Text excerpt:

--- START ---

When you say horizontally, do you know mean one hand gripping the hilt, and the other holding the sheathed blade ie across the body? I wondered whether as a longer term measure it would be more comfortable with the blade resting against the other arm, eg in the crook of the elbow, as the body would be taking some of its weight.

I also wondered about what would happen to any scabbard (of whatever size) as and when they fought -- they couldn't continue to hold it, so presumably would have to dump it and then try and find it (or someone else's) afterwards.  Or would it be left with the wagons following behind, perhaps?



Teresa Edgerton said:


> If a sword were carried in the shorter scabbard, for travelling it would be wrapped in something like waxed wool or wool with lanolin in it.
> 
> Since these swords were often not carried in a scabbard at all -- they weren't sharp, so there was no worry about that -- they were greased to keep them from rusting.  Also, they had to be maintained, using something like a whetstone to scrape off any rust.


Scribbling fast to make notes here!  Thank you!


----------



## Brian G Turner (Feb 2, 2013)

Excellent, as I've already got the oiling regime mentioned.

The curious pointer is them not being sharp - I come across all kinds of conflicting stories about 2H sword use. I guess there are different needs and styles, so the weapon is built accordingly.

Here's the sort of thing that's leaving me thoughtful - it's supposedly an historical replica, and comes with scabbard - but is the scabbard authentic or made up?
http://www.theknightshop.co.uk/catalog/english-twohand-sword-p-1539.html

I'll be detouring to the Royal Armouries at Easteron so I can ask directly.

Much obliged for your answers, btw, Teresa - I know living history is part of your background.


----------



## Teresa Edgerton (Feb 2, 2013)

The Judge said:


> When you say horizontally, do you know mean one hand gripping the hilt, and the other holding the sheathed blade ie across the body? I wondered whether as a longer term measure it would be more comfortable with the blade resting against the other arm, eg in the crook of the elbow, as the body would be taking some of its weight.

--- END ---

Problem requirements: Decide whether each statement agrees with the forum thread on carrying two-handed swords, and for each answer yes or no with the deciding words quoted from the thread. (a) Teresa Edgerton's quoted reply says these swords were often carried without any scabbard. (b) Brian G Turner says he already has a whetstone routine in his notes. (c) Brian G Turner plans to ask about the scabbard in person at the Royal Armouries.

Information provided:
--- START ---

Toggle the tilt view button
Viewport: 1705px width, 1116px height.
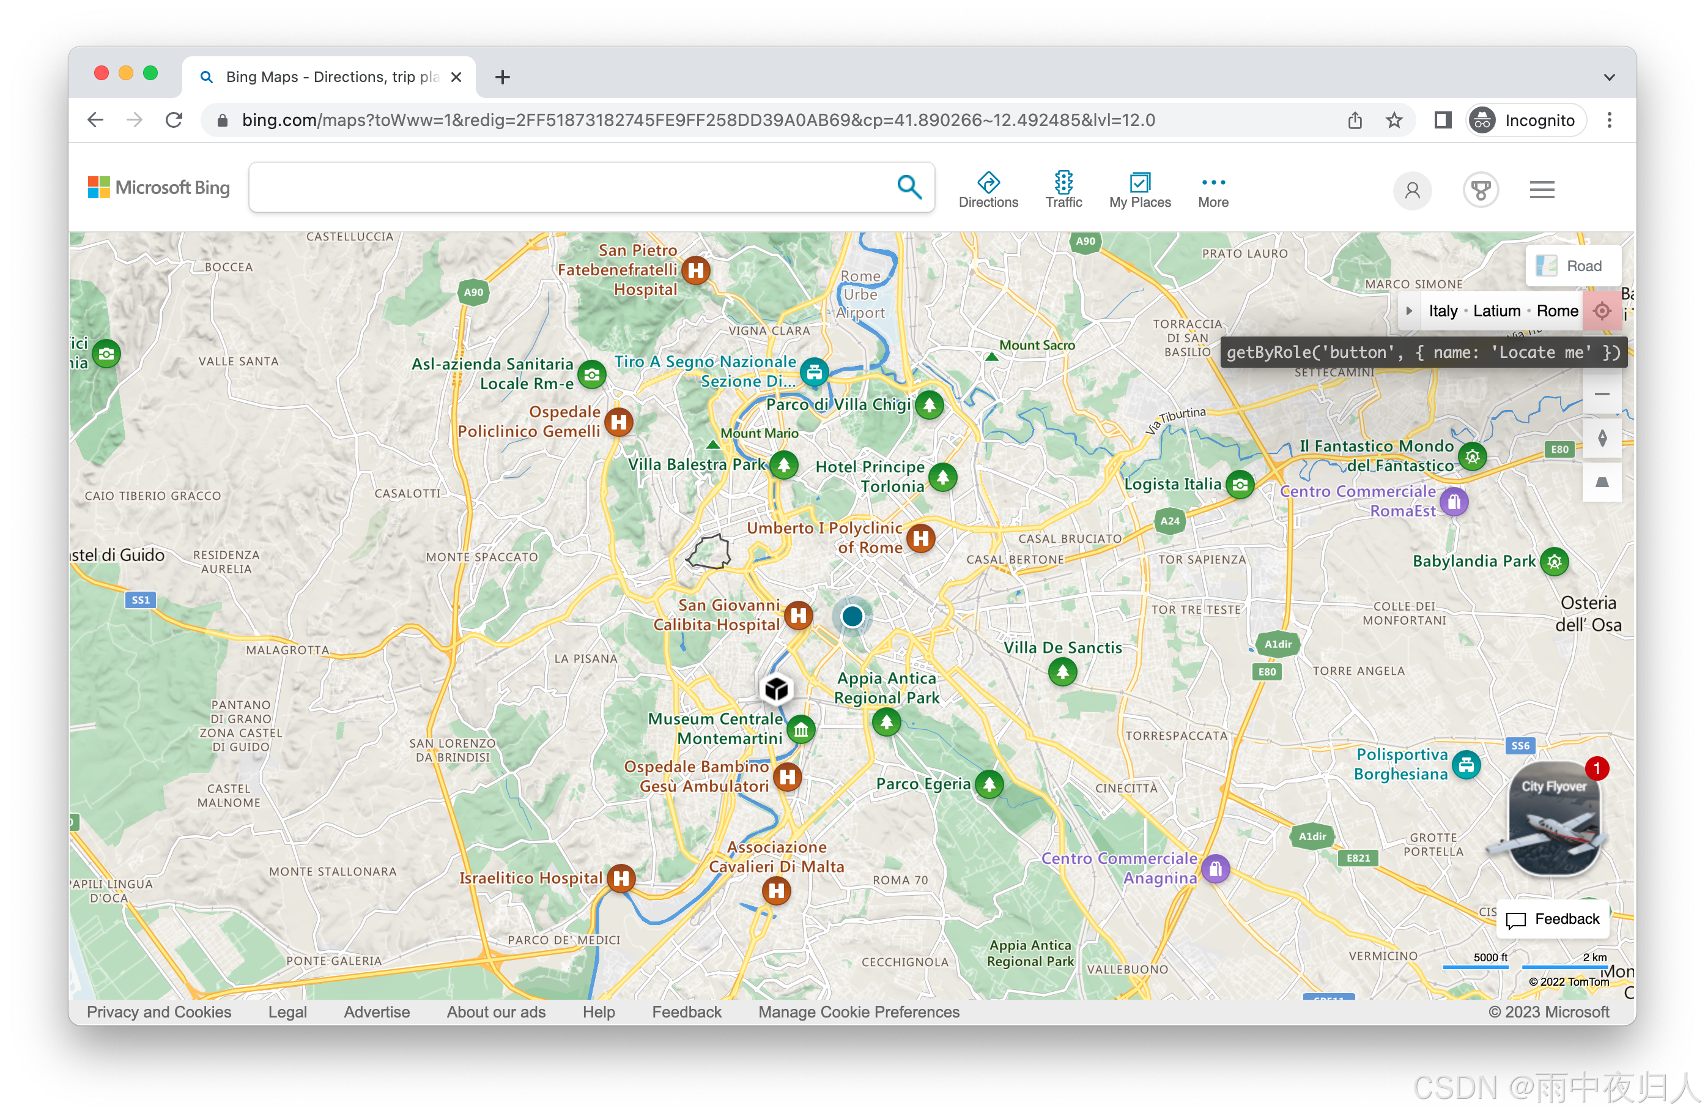(1602, 482)
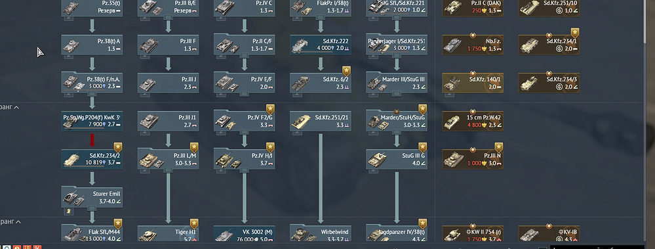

--- END ---

Answer to the problem:
(a) Yes: "these swords were often not carried in a scabbard at all"
(b) No: "I've already got the oiling regime mentioned"
(c) Yes: "I'll be detouring to the Royal Armouries" and "so I can ask directly"